A chipset 206 may also communicate with the interconnection network 204. The chipset 206 may include a graphics memory control hub (GMCH) 208. The GMCH 208 may include a memory controller 210 that communicates with a main system memory 212. The memory 212 may store data, including sequences of instructions that are executed by the processor 202, or any other device included in the computing system 200. In one embodiment of the invention, the memory 212 may include one or more volatile storage (or memory) devices such as random access memory (RAM), dynamic RAM (DRAM), synchronous DRAM (SDRAM), static RAM (SRAM), or other types of storage devices. Nonvolatile memory may also be utilized such as a hard disk. Additional devices may communicate via the interconnection network 204, such as multiple CPUs and/or multiple system memories.

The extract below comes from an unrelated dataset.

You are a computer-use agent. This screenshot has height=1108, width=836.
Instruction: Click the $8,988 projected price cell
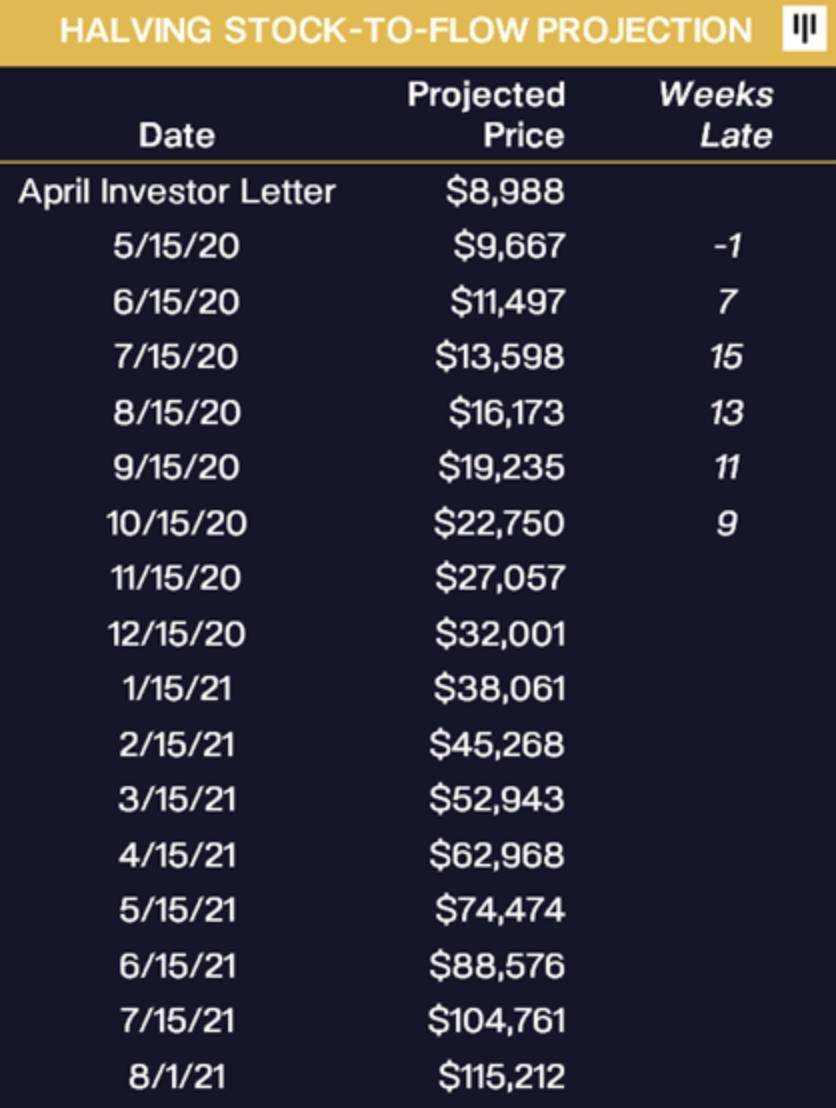point(504,192)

The GMCH 208 may also include a graphics interface 214 that communicates with a graphics accelerator 216. In one embodiment of the invention, the graphics interface 214 may communicate with the graphics accelerator 216 via an accelerated graphics port (AGP). In an embodiment of the invention, a display (such as a flat panel display, a cathode ray tube (CRT), a projection screen, etc.) may communicate with the graphics interface 214 through, for example, a signal converter that translates a digital representation of an image stored in a storage device such as video memory or system memory into display signals that are interpreted and displayed by the display. The display signals produced by the display device may pass through various control devices before being interpreted by and subsequently displayed on the display.

A hub interface 218 may allow the GMCH 208 and an input/output control hub (ICH) 220 to communicate. The ICH 220 may provide an interface to I/O devices that communicate with the computing system 200. The ICH 220 may communicate with a bus 222 through a peripheral bridge (or controller) 224, such as a peripheral component interconnect (PCI) bridge, a universal serial bus (USB) controller, or other types of peripheral bridges or controllers. The bridge 224 may provide a data path between the processor 202 and peripheral devices. Other types of topologies may be utilized. Also, multiple buses may communicate with the ICH 220, e.g., through multiple bridges or controllers. Moreover, other peripherals in communication with the ICH 220 may include, in various embodiments of the invention, integrated drive electronics (IDE) or small computer system interface (SCSI) hard drive(s), USB port(s), a keyboard, a mouse, parallel port(s), serial port(s), floppy disk drive(s), digital output support (e.g., digital video interface (DVI)), or other devices.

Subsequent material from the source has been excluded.